Average of column: df_grades.Column.mean()
- Average of multiple columns: df_grades[["column1", "column2"]].mean()
Max/min: df_grades["column name"].max() or .min()
Statistical summary: df_grades.describe()
- Can get all key stats for numeric columns at once with the describe() method
  - Count, mean, std, min, 25%, 50%, 75%, max
- Pick out chunks of the summary by storing the summary in a variable and then use variable[["column name", "column name"]]
Number of each unique value: counts = df_grades["column name"].value_counts()
- value_count() = gives a count of number of times each unique value appears in the column.
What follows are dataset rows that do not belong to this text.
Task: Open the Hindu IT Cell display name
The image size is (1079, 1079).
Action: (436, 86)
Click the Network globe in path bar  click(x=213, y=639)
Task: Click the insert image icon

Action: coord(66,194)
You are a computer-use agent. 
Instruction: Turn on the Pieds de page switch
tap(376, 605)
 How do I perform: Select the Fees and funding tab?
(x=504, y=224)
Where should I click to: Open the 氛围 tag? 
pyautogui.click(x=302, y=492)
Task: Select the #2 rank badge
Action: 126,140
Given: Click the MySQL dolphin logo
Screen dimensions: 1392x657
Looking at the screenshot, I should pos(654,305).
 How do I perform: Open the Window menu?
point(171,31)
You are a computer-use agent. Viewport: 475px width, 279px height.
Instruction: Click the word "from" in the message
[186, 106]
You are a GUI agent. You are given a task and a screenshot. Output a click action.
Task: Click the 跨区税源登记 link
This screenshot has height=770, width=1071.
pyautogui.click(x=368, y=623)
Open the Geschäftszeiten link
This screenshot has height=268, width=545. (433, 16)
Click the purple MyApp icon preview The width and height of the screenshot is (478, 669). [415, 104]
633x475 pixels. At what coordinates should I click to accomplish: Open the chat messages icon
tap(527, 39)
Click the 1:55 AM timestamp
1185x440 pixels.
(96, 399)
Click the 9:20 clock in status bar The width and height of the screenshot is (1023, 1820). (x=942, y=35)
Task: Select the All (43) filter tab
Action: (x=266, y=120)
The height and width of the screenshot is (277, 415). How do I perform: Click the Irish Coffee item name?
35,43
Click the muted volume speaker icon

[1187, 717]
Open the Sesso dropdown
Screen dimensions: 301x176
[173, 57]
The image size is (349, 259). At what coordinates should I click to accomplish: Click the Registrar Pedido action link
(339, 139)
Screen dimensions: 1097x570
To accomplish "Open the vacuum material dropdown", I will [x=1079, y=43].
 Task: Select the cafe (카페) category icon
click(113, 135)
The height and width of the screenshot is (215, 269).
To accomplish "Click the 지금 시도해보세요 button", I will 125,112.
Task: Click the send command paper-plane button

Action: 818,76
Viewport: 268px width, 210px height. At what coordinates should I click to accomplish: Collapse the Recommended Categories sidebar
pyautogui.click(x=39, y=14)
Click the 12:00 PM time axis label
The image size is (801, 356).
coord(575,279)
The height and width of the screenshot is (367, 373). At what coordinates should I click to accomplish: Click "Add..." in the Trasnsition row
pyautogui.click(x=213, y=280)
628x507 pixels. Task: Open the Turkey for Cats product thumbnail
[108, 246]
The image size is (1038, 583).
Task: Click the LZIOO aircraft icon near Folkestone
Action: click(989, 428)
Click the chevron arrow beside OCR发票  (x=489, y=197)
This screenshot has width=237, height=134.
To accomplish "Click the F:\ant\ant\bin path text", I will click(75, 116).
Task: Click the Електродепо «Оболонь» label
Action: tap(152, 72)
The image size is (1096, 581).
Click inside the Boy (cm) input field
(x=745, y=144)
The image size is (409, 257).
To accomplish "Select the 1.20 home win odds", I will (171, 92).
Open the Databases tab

Returns a series where indices are unique column values
- Number of a specific unique value: counts["value"]
What are the unique values: unique = df_grades["column name"].unique() returns a string
- Unique tells you what values are within the column specific (A, A-, B)
- unique[index number] to pick a specific unique value
- len(unique) to find the number of unique values (3 if there’s A, A-, B)

Creating a new column: df_data["new_column"] = xyz
- You can pick anything to be in the new column including a new function itself using df_data["column"]
- e.g) df_grades["new_column"]=1 // db_grades.head() will create a new column populated (filled) with 1s throughout
- e.g) df_grades["new_column"]=["Final"]/36 // db_grades.head()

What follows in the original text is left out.